**** Texte à lire ****
Je voyage donc je suis

Dans la directe lignée de l’article « Une certaine idée », voici une sorte de manifeste, pot pourri, réquisitoire de ce que je ne supporte pas de voir appeler voyage et de tout ce qui gravite autour. C’est forcement subjectif, de mauvaise foi et assez malvenu. Vous êtes prévenus.

L’assistanat à outrance

Voyage est à mes yeux synonyme de découverte, d’implication, de quête vers l’information. On s’implique et on ne subit pas.

La tendance naturelle de notre société contemporaine est d’aider autant que possible, de simplifier la vie, de prévenir les dangers potentiels, d’avertir l’honnête consommateur qu’il risque sa vie à chaque instant.

Or, j’aperçois de plus en plus autour de moi – Internet y étant forcément pour quelque chose – des gens projetant de partir à l’autre bout du monde mais ne faisant pas l’effort minimal nécessaire pour préparer de par eux-même ce qui est leur voyage. Tout doit tomber dans le bec, directement mâché et prêt à être assimilé sans aucune autre participation active qu’un « Help ! Je suis perdu !!! »

Ne pas être le concepteur principal de son voyage, c’est d’ores et déjà le gâcher.

Les tours en Bus

Les routes de Nouvelle Zélande sont parcourues à longueur de journée des ramassis pantouflards engoncés dans leur siège, souriant béatement au premier paysage venu et n’ayant pour toute satisfaction que de se coller une mine le soir à l’auberge après avoir marché probablement une heure dans la journée, entre deux arrêts photos.

Ces voyageurs, qui osent se donner le titre ronflant de routard, vagabond, backpacker ne sont en réalité qu’une masse difforme et unicellulaire, faisant le bonheur de ces compagnies ignobles que sont le Naked Bus, Kiwi Experience et autres Kontiki, lesquels je conchie fort peu amicalement.

Quel plaisir y-a-t’il donc à passer des semaines entières avec exactement la même faune, voyageant dans un bus dans les horaires précalculés à la seconde prêt ne différent jamais d’une semaine à une autre. Ou est la découverte intime d’un pays lorsqu’on circule sur les routes surfréquentées, sans jamais aller plus loin que ce qui est marqué sur la brochure de réclame ?
****
**Consigne écrite**
Extrais mot pour mot le passage du texte sur le voyage qui va de "Or, j’aperçois de" à "deux arrêts photos.".
**** Données disponibles ****
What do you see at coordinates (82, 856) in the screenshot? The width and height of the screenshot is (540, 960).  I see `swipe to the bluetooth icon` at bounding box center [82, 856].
****
**Réponse finale**
Or, j’aperçois de plus en plus autour de moi – Internet y étant forcément pour quelque chose – des gens projetant de partir à l’autre bout du monde mais ne faisant pas l’effort minimal nécessaire pour préparer de par eux-même ce qui est leur voyage. Tout doit tomber dans le bec, directement mâché et prêt à être assimilé sans aucune autre participation active qu’un « Help ! Je suis perdu !!! »

Ne pas être le concepteur principal de son voyage, c’est d’ores et déjà le gâcher.

Les tours en Bus

Les routes de Nouvelle Zélande sont parcourues à longueur de journée des ramassis pantouflards engoncés dans leur siège, souriant béatement au premier paysage venu et n’ayant pour toute satisfaction que de se coller une mine le soir à l’auberge après avoir marché probablement une heure dans la journée, entre deux arrêts photos.